In addition to having the great pleasure of hosting a terrific beer dinner at Fleur by Hubert Keller in the Mandalay Bay Casino and Resort and presenting a seminar on cider to a rapt audience at the VIBE Conference, last week’s Vegas jaunt afforded me the opportunity to sample a bunch of new New Belgium Brewing releases. Impressed? Damn right I was!

The tasting got off to a great start with the Lips of Faith Gruit, a golden and herbaceous brew with a nose of wet grass, jasmine, oily florals and elderflower cordial. Being someone not normally enamoured by gruits – I’ve had a few of these unhopped, herb-and-spice brews that were vaguely appealing, but can’t recall one I’d be inclined to reorder – I wasn’t expecting a lot from this beer, but boy, was I in for a surprise.

The start of NBB’s Gruit is soft and floral-accented, but leads to a wonderfully constructed mid-palate of spicy, earthy-minerally notes and gentle sweetness, accented by a hint of licorice emerging in the second half and a surprisingly dry finish which was, to me, faintly and surprisingly reminiscent of a good gin. Simply, this is the best gruit I’ve yet come across and sufficiently impressive that I held the remainder of the bottle in reserve and chose it as the beer I’d finish at the conclusion of my tasting.

Next up was the new year-rounder, Snapshot Wheat Beer, a sandy-gold ale with a dry, citrus-accented aroma and a light and lemony body with a slight herbal character emerging in the middle. The surprise here is what I later learned is a lactobacillus tarting up of part of the mash, which results in a quite dry and tangy, refreshing finish, something which made me note that Snapshot “tastes like what might happen if a Belgian decided to riff on the Berliner weisse style.”

Third in my tasting was a reinvention of the 2003 experiment, Transatlantique Kriek, which sees a New Belgium ale blended with cherry lambic from Frank Transatlantique KriekBoon. Vibrant red  and nutty with cherry pit and dry cocoa aromas, this most attractive brew segues from lightly sweet and cherry-ish to more a tart cherry and herbal body, finishing with a slight booziness – although nowhere close to its 8% alcohol strength – and a lingering bitter cherry taste. But for its formidable strength and the fact this was a mid-afternoon tasting, I would have hung around to finish this one, too.

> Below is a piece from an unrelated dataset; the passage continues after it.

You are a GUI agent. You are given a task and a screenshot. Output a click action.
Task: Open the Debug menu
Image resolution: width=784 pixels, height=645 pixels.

The final beer was the latest in the brewery’s Hop Kitchen series – and honestly, is there another brewery around with this many beer divisions? The new RyePA is piney and resinous on the nose, as you might expect, but with a spicy kick of black pepper mixed with something bready and umami-ish. The body is full of hops, for certain, but restrained as well, in the tradition of NBB’s Ranger IPA – spicy orange with hints of tropical fruit giving way to a more profoundly fruity body, dry and spicy but with notes of kiwi and starfruit. With a finish that is both palate-cleansing and bitter, I was left with the impression that, despite its not inconsequential 7.5% alcohol strength, this would be an ideal brew for sipping alongside a medium-heat curry.